Content starts

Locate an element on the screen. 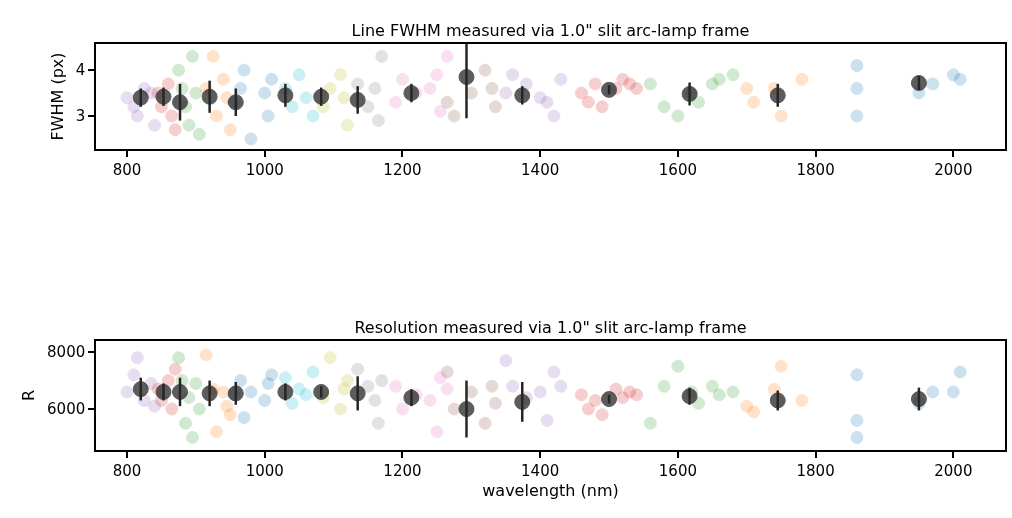 The image size is (1012, 518). x-axis-title: wavelength (nm) is located at coordinates (550, 490).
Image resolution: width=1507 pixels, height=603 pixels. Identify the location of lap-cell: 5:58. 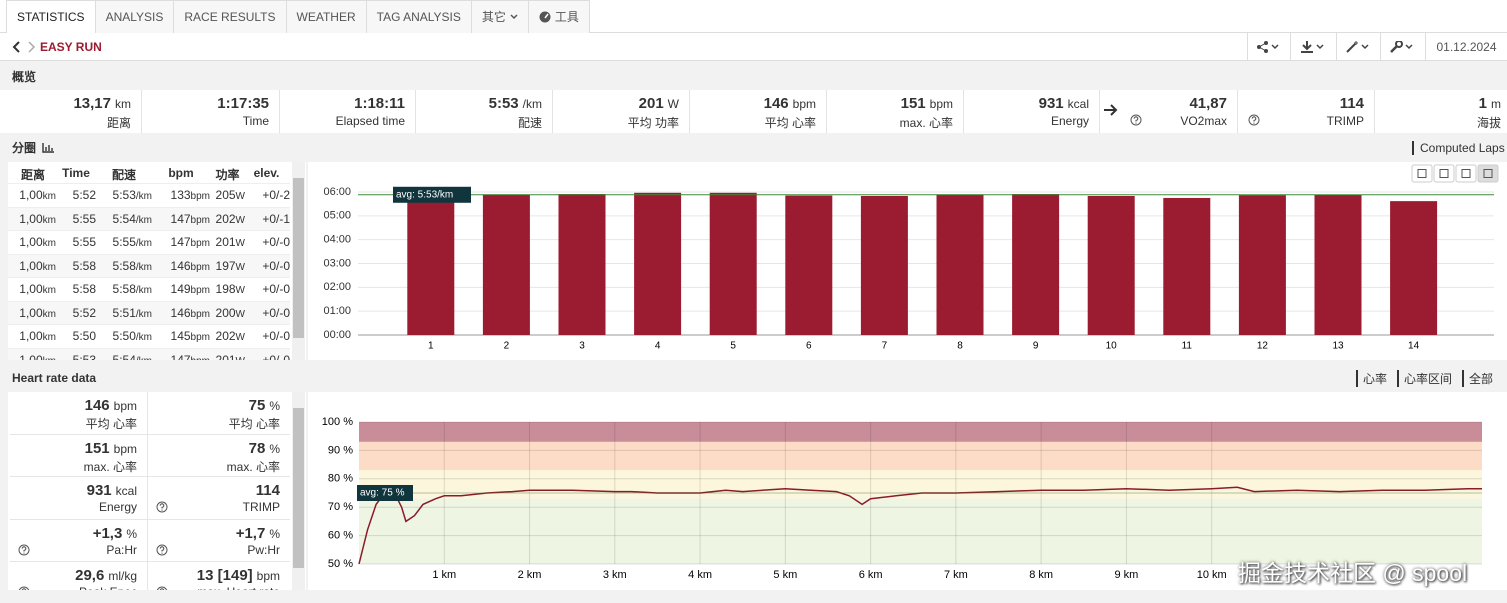
(76, 266).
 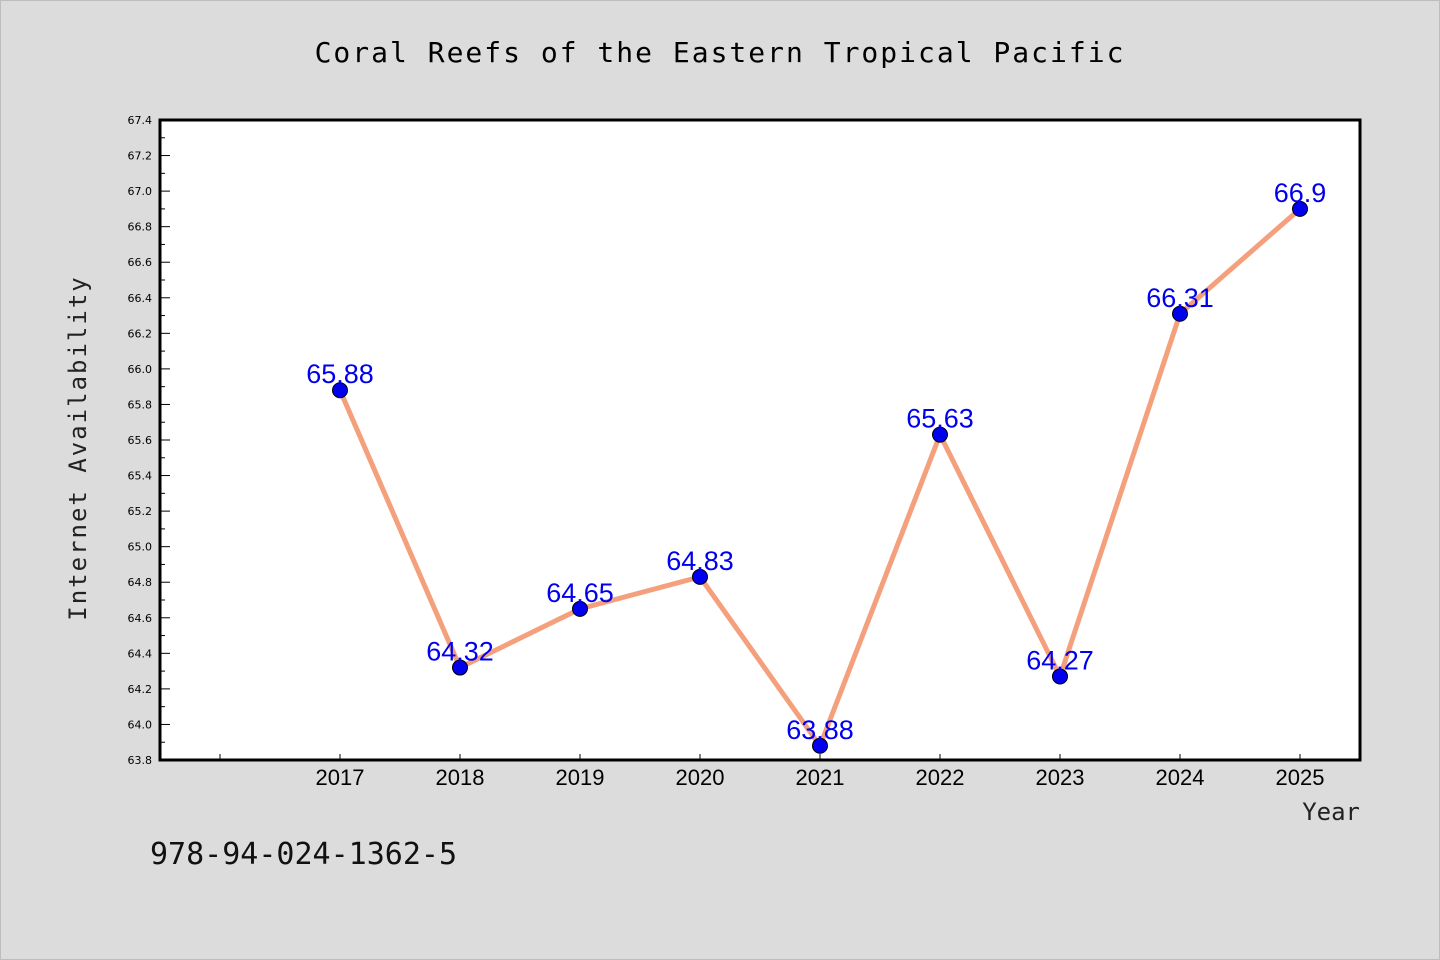 I want to click on x-tick-label: 2019, so click(x=580, y=778).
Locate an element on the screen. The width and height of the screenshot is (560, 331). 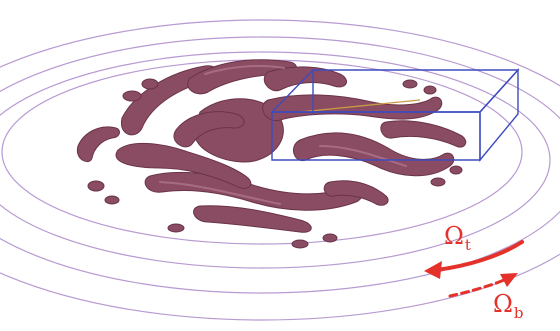
arm-right is located at coordinates (352, 108).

Content ends

__PROBLEM REQUIREMENTS__
Starting at the line that contains "Image resolution: width=1507" and ending at the last line of the items, set those lines out as a numbered list, skipping blank lines and leaving out the pictures.

__YOUR SOLUTION__
1. Image resolution: width=1507 pixels, height=603 pixels. Identify the location of lap-cell: 5:58. 
2. (76, 266).
3.   I want to click on x-tick-label: 2019, so click(x=580, y=778).
4. Locate an element on the screen. The width and height of the screenshot is (560, 331). 
5. arm-right is located at coordinates (352, 108).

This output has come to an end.